Supplied records:

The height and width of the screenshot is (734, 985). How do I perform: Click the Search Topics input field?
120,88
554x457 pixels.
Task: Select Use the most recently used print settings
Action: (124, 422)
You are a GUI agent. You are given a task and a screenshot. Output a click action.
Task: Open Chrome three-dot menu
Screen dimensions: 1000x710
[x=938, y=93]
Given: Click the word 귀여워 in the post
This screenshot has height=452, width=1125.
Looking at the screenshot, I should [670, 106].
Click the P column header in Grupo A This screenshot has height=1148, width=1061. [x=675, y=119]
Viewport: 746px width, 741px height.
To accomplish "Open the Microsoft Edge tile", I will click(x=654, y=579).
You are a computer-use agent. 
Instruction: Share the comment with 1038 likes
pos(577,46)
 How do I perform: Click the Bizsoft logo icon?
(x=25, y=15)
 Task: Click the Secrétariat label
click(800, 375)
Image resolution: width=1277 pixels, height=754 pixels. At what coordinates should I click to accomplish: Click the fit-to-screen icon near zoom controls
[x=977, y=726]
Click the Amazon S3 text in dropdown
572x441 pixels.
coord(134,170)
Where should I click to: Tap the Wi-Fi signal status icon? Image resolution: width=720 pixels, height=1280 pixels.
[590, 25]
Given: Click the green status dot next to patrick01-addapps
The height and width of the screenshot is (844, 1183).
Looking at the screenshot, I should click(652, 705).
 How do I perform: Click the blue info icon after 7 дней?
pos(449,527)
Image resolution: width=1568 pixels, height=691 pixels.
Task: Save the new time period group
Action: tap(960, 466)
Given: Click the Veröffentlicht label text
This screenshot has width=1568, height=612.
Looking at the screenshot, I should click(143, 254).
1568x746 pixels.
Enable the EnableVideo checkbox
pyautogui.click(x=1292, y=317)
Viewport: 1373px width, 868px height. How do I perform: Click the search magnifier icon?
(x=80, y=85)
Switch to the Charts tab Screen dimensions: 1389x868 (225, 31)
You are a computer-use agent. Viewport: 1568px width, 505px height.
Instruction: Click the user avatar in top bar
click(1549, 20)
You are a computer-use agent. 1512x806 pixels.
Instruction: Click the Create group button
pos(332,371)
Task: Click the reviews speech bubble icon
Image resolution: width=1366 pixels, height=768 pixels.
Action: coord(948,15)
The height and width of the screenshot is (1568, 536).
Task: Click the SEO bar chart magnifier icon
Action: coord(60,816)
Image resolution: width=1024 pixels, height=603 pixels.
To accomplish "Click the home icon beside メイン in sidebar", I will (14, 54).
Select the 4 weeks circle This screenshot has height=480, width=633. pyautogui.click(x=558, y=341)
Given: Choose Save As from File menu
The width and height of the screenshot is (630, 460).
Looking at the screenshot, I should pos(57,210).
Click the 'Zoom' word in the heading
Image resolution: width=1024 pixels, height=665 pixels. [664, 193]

Task directions: If a line in the records above includes the string "text", copy it.

The completed task:
Click the Amazon S3 text in dropdown
Given: Click the Veröffentlicht label text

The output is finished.